§ Gestellte Aufgabe:
Gib den unten folgenden Urteilsauszug zur Hundehaltung vollständig und wortgetreu wieder.

§ Vorgelegter Text:
***

AG Frankfurt, Urteil vom 08.11.2011 – 33 C 2792/11
Es ist allgemein anerkannt und gehört zur heute üblichen Lebensführung, dass ein Mensch Tiere, insbesondere auch Hunde, hält. Dies ist nicht mehr nur auf ländliche Gebiete beschränkt, sondern auch in Großstädten und von mehreren Mietern oder Eigentümern genutzten Häusern der Fall (Rn 15).
Zu den herkömmlichen soziokulturellen Gegebenheiten gehört eben auch die Haustierhaltung, insbesondere von Hunden. Bei ordnungsgemäßer Hundehaltung können die Beeinträchtigungen für andere so gering gehalten werden, dass diesen ein nennenswerter Nachteil nicht erwächst. Ein nennenswerter Nachteil ist schlichtweg bei „verlorenen Hundehaaren“ nicht gegeben. Es mag nachbarschaftlich nicht fein sein, seinen Hund vor der Tür zu bürsten, da dies unproblematisch auch in der Wohnung stattfinden kann, jedoch ist damit noch nicht eine Grenze erreicht, die es dem Vermieter gestatten würde, auf den anderen Mieter einzuwirken (Rn. 16).

***

§ Daten:
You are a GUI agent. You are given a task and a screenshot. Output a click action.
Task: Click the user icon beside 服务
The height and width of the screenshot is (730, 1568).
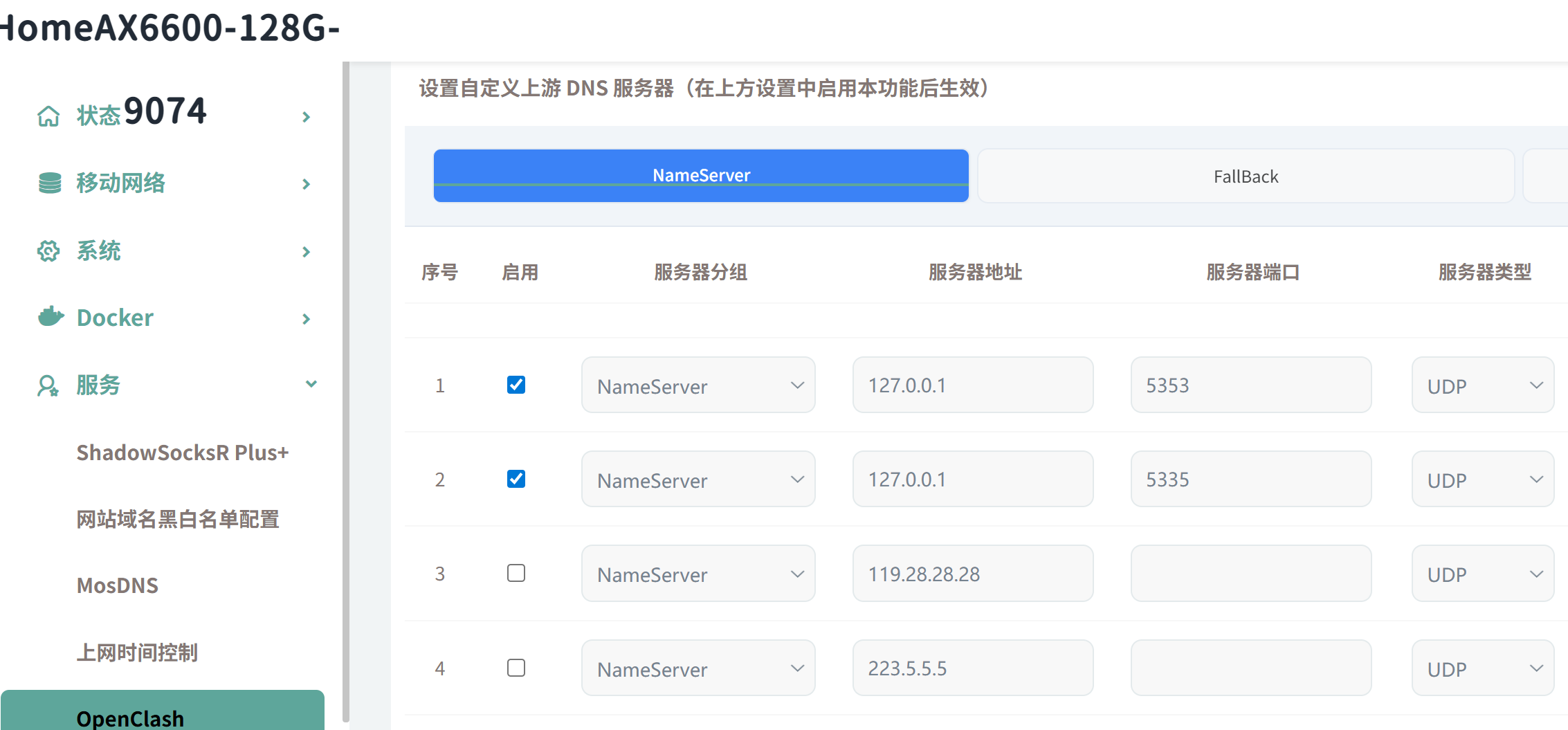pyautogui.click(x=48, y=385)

***

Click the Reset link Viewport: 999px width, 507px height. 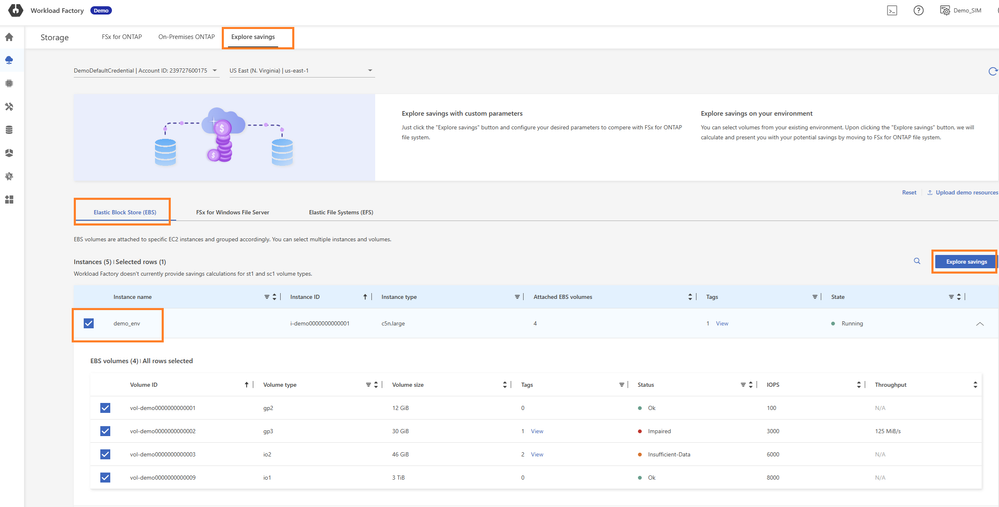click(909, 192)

***

§ Das Ergebnis:
AG Frankfurt, Urteil vom 08.11.2011 – 33 C 2792/11
Es ist allgemein anerkannt und gehört zur heute üblichen Lebensführung, dass ein Mensch Tiere, insbesondere auch Hunde, hält. Dies ist nicht mehr nur auf ländliche Gebiete beschränkt, sondern auch in Großstädten und von mehreren Mietern oder Eigentümern genutzten Häusern der Fall (Rn 15).
Zu den herkömmlichen soziokulturellen Gegebenheiten gehört eben auch die Haustierhaltung, insbesondere von Hunden. Bei ordnungsgemäßer Hundehaltung können die Beeinträchtigungen für andere so gering gehalten werden, dass diesen ein nennenswerter Nachteil nicht erwächst. Ein nennenswerter Nachteil ist schlichtweg bei „verlorenen Hundehaaren“ nicht gegeben. Es mag nachbarschaftlich nicht fein sein, seinen Hund vor der Tür zu bürsten, da dies unproblematisch auch in der Wohnung stattfinden kann, jedoch ist damit noch nicht eine Grenze erreicht, die es dem Vermieter gestatten würde, auf den anderen Mieter einzuwirken (Rn. 16).